** EXERCISES **
a. Answer these questions using the Vietnam passage:
(i) At which school was the writer a graduate MBA student at the time?
(ii) How many days did Operation Linebacker II last?
(iii) Which harbor did naval aircraft mine?
b. Please turn the paragraph of the Vietnam passage beginning "Nixon eventually brought" into a short bulleted list that keeps its main facts.
c. Reproduce the Vietnam passage word for word between "Nixon eventually brought" and "several times thereafter.", inclusive.

** EXCERPTED PASSAGE **

╭──

This urgent and long-needed U.S. and South Vietnamese operation was termed “the Cambodian Incursion” by the unsympathetic U.S. media and Democrat leaders in Congress and was very unpopular on college campuses. I had been out of the Air Force for less than a year and was a graduate MBA student at Stanford at the time. I remember well the propaganda of the fanatical, brick-headed Leftist campus organizers decrying the U.S. expansion of the war. Unfortunately, the Left, would gain enough influence and power in Congress to overturn the victories Nixon and the military would achieve in Vietnam.
Nixon eventually brought North Vietnam’s leaders to their knees with Operation Linebacker II in December 1972. Linebacker II was a 12-day joint USAF-Navy strategic bombing attack on previously restricted key North Vietnamese military, industrial, and logistic targets. Naval aircraft also mined North Vietnam’s Haiphong Harbor serving the capitol area of Hanoi. It was essentially the original plan that Pacific Commander Admiral Grant Sharp and the JCS had recommended to Johnson and McNamara in 1965 and several times thereafter.

╰──

Extracted data entries:

╭──

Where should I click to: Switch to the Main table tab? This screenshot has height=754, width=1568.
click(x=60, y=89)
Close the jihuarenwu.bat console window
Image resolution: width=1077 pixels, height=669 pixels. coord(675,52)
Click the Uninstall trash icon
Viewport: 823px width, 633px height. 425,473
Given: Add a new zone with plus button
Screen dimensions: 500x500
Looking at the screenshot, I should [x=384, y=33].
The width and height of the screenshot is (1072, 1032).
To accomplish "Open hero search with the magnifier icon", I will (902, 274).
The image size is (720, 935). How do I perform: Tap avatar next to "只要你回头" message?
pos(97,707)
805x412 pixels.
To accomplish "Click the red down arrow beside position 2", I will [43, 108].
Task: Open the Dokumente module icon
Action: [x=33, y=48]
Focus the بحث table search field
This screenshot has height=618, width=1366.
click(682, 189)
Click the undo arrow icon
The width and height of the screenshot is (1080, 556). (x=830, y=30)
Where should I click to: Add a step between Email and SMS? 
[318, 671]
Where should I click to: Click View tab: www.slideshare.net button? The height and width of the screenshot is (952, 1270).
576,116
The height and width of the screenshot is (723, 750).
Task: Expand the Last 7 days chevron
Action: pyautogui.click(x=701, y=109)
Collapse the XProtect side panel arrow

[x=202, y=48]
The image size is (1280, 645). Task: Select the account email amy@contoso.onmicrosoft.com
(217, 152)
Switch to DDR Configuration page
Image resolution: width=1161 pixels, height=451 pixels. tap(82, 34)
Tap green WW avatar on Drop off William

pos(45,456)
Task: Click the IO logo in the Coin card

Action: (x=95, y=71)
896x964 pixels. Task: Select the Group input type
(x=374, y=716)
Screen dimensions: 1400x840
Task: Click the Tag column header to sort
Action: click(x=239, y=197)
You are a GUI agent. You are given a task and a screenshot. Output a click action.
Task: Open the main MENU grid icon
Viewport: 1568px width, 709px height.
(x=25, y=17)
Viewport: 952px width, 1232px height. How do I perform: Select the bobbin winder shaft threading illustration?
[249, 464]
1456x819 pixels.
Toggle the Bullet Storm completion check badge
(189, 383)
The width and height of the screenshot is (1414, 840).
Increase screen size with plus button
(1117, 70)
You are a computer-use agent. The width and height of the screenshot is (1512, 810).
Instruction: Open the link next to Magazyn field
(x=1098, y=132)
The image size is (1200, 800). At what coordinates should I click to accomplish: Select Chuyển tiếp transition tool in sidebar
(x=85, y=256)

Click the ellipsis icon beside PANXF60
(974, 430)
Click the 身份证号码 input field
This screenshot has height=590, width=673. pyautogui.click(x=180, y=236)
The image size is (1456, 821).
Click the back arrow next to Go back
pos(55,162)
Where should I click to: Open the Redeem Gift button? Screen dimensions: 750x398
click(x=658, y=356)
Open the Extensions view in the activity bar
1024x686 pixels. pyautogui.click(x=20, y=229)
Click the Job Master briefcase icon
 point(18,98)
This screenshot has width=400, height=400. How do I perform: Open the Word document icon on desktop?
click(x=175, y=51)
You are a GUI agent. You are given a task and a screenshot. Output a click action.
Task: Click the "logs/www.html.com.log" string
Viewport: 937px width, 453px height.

╰──

** ANSWERS PROVIDED **
a.
(i) Stanford
(ii) 12 days
(iii) Haiphong Harbor

b.
- In December 1972, Nixon brought North Vietnam's leaders to their knees with Operation Linebacker II.
- It was a 12-day joint USAF-Navy strategic bombing attack on previously restricted key North Vietnamese military, industrial, and logistic targets.
- Naval aircraft mined Haiphong Harbor, which served the capital area of Hanoi.
- It was essentially the original plan that Admiral Grant Sharp and the JCS had recommended to Johnson and McNamara in 1965 and several times afterward.

c.
Nixon eventually brought North Vietnam’s leaders to their knees with Operation Linebacker II in December 1972. Linebacker II was a 12-day joint USAF-Navy strategic bombing attack on previously restricted key North Vietnamese military, industrial, and logistic targets. Naval aircraft also mined North Vietnam’s Haiphong Harbor serving the capitol area of Hanoi. It was essentially the original plan that Pacific Commander Admiral Grant Sharp and the JCS had recommended to Johnson and McNamara in 1965 and several times thereafter.